We collaborated with the NLST investigators and with the US Preventive Services Task Force (USPSTF) to calibrate our models to the NLST and PLCO trials (Meza, ten Haaf et al. 2014) and then extrapolate the trial results to the US population (McMahon, Meza et al. 2014; de Koning, Meza et al. 2014). Using our NLST and PLCO-calibrated models, we estimated the population benefits and harms of lung cancer screening in the US, evaluating the relative effectiveness of 576 alternative screening scenarios. In particular, we explored varying the screening age eligibility range (starting at ages 45, 50 or 55 and stopping at ages 75, 80 or 85), the smoking exposure criteria (a minimum of 10, 20, 30 or 40 pack-years) and the time since quit for smokers (a maximum of 10, 15, 20 or 25 years). Clinical concerns about the potential for increased operative mortality in older individuals with a history of heavy smoking, as well as increased comorbidity and reduced eligibility for surgery with curative intent at higher age limits, led us to focus on scenarios with stopping ages of 80 years or younger.

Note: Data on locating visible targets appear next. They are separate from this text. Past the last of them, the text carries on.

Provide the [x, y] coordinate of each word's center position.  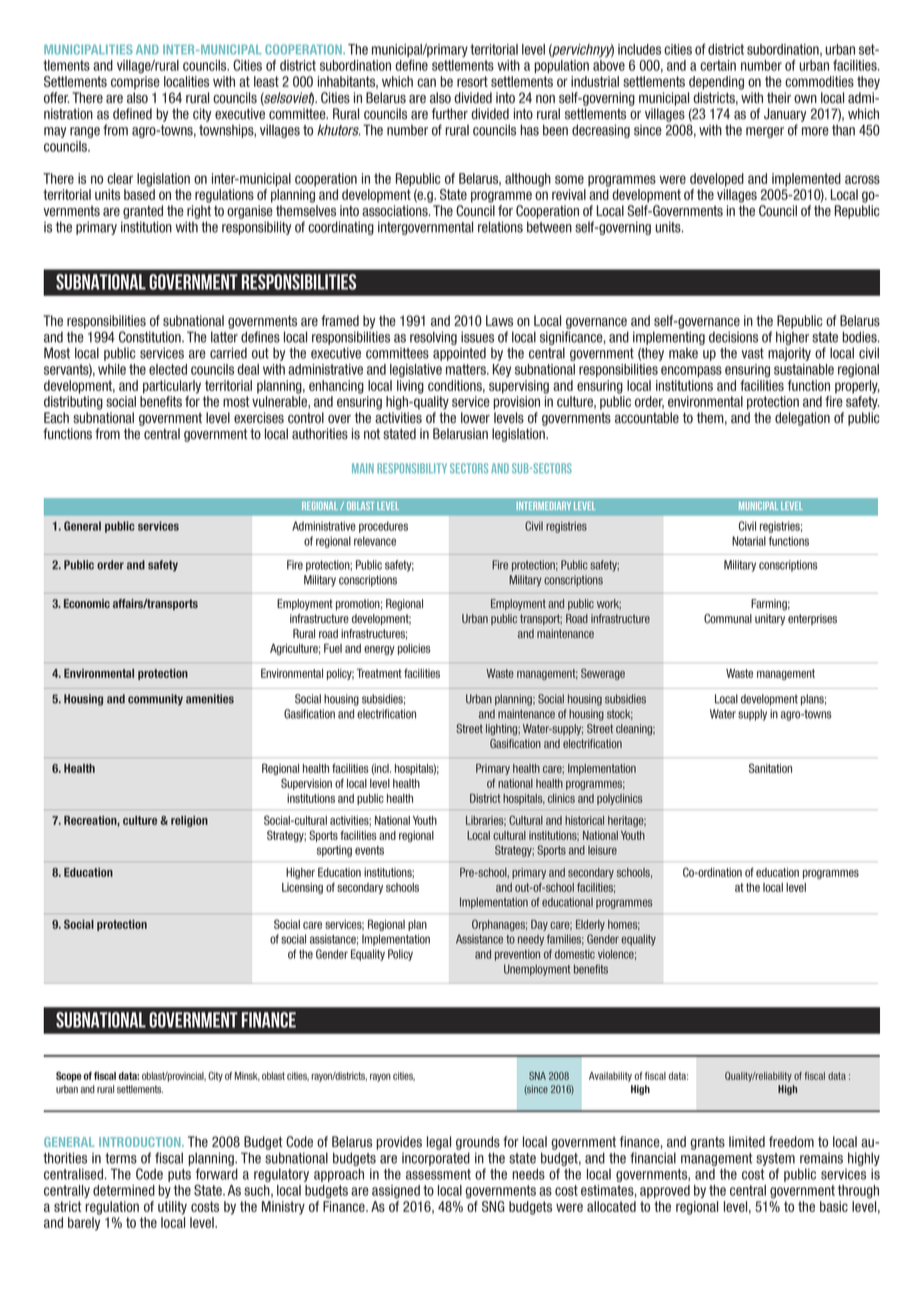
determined [124, 1190]
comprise [135, 83]
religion [189, 821]
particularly [172, 387]
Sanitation [770, 768]
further [450, 114]
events [369, 850]
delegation [802, 419]
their [779, 98]
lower [475, 418]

We found that more lung cancer deaths may be averted with more CT screening examinations, but there are diminishing returns (although not a single distinct point). The scenario of annual screening starting at age 60 and stopping at age 80 with 20 pack-years and 25 years since quitting (denoted A-60-80-20), which extends eligibility to individuals with fewer pack-years but starting at a later age, was still efficient with respect to number of screening examinations and lung cancer deaths averted, but it provided relatively fewer life-years gained than did A-55-80-30-15. For the three scenarios of A-55-80-30-15, A-60-80-20-25, and A-55-80-30-25, the number of screening examinations per lung cancer death averted increased progressively (550, 570, and 583 examinations), whereas the number of screening examinations per life-year gained was the highest (that is, the worst) for A-60-80-20-25 (52, 57, and 54 examinations). The A-60-80-20-15 scenario also resulted in the highest number and percentage of overdiagnosed cases. Our results supported the development of new lung cancer screening recommendations by the USPSTF (de Koning, Meza et al. 2014; Moyer 2014).

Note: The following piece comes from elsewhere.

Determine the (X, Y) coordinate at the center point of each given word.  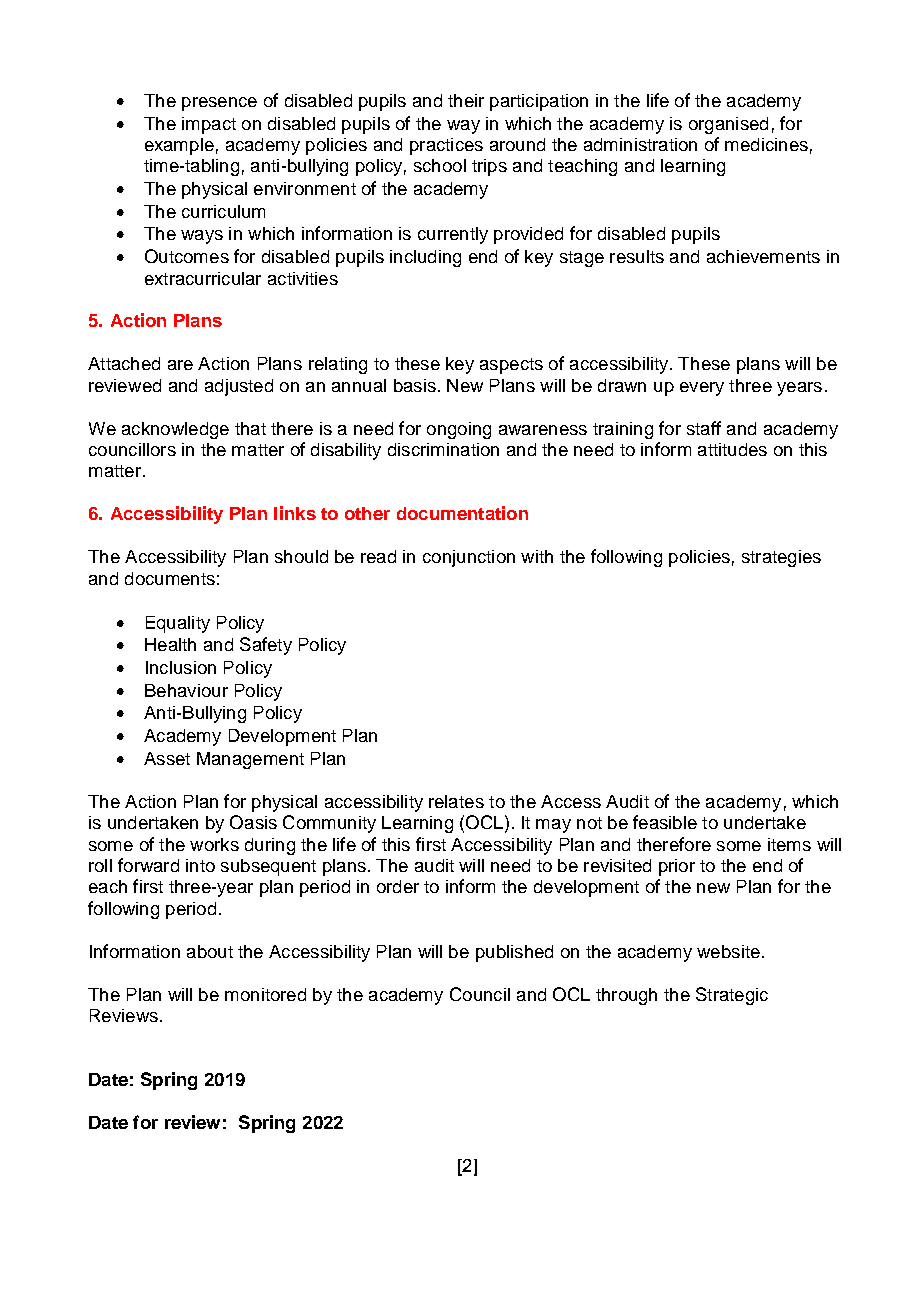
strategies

We are extending this work to assess the potential of risk-based screening strategies (i.e., screening eligibility based on the probability of developing lung cancer within a few years rather than based only on past smoking history), and the cost-effectiveness of different screening strategies in the US. We will also be extending our models and analyses to assess the effectiveness of screening in middle-income countries (specifically Mexico, Thailand, and China).